Background and aim: Increasing prevalence of neonatal sepsis in recent years catch attention to early prevention and management. Vitamin D receptor (VDR) polymorphism can modulate VDR expression level that greatly influences immunity and susceptibility to microbial infections. We aimed to investigate the association of VDR polymorphism at FokI, rs2228570 T/C, and TaqI, rs731236 C/T gene with serum 25-hydroxyvitamin D level and risk of neonatal sepsis.

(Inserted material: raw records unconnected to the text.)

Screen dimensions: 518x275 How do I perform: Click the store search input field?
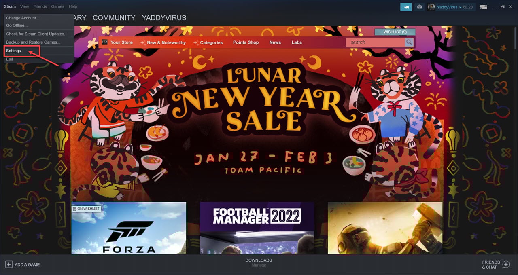[376, 42]
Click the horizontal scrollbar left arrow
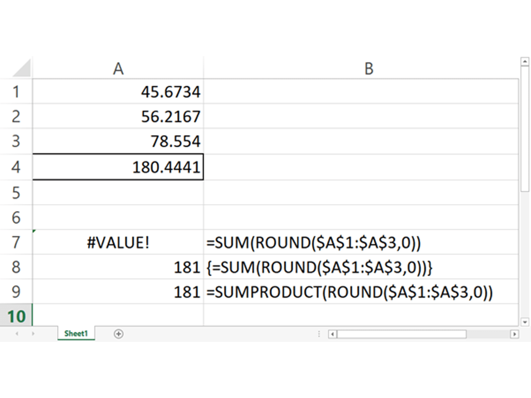Screen dimensions: 531x398 333,334
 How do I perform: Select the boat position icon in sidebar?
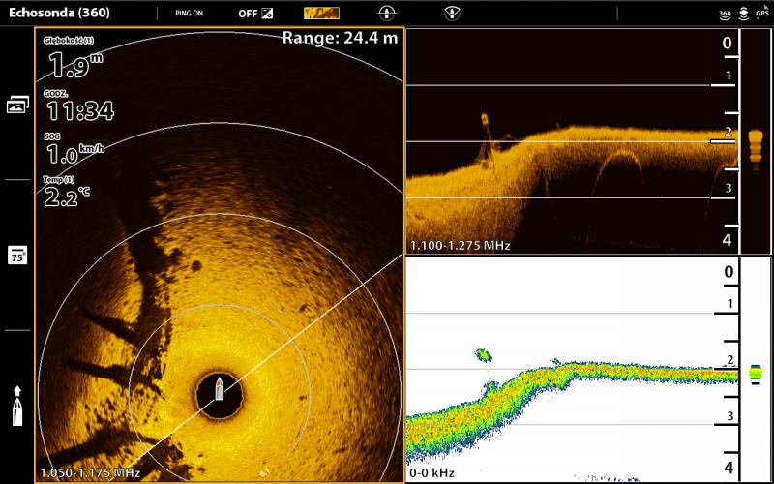point(17,406)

Methods: This work carried on 160 subjects classified into 80 cases (40 mothers and their 40 septic neonates) and 80 healthy controls (40 volunteer mothers and their 40 healthy neonates). Genotyping of VDR polymorphisms were assayed by real-time PCR and serum 25-hydroxyvitamin D level and hs-CRP were measured by ELISA.
Results: Vitamin D deficiency was observed in mothers of cases compared with healthy ones (p = <0.001) and in septic neonates versus healthy ones (p = <0.001). Septic neonates had much higher VDR FokI TT genotype (p = 0.014) and T allele (p = 0.003) versus healthy ones. TT genotype and T allele could increase the risk of sepsis with OR 95% CI [4.804 (1.4-16.4)] and [2.786 (1.4-5.7)] respectively while VDR TaqI showed no association with sepsis. There was a strong LD between FokI and TaqI in sepsis cases. In sepsis, T/T genotype at FokI had significantly lower vitamin D (p = <0.001).
Conclusion: Vitamin D deficiency in mothers/neonates is a risk factor for neonatal sepsis. VDR FokI T allele had lower 25-hydroxyvitamin D level that may predispose to sepsis hazards.
Keywords: Genotyping; Neonates; Real-time PCR; Sepsis; Vitamin D.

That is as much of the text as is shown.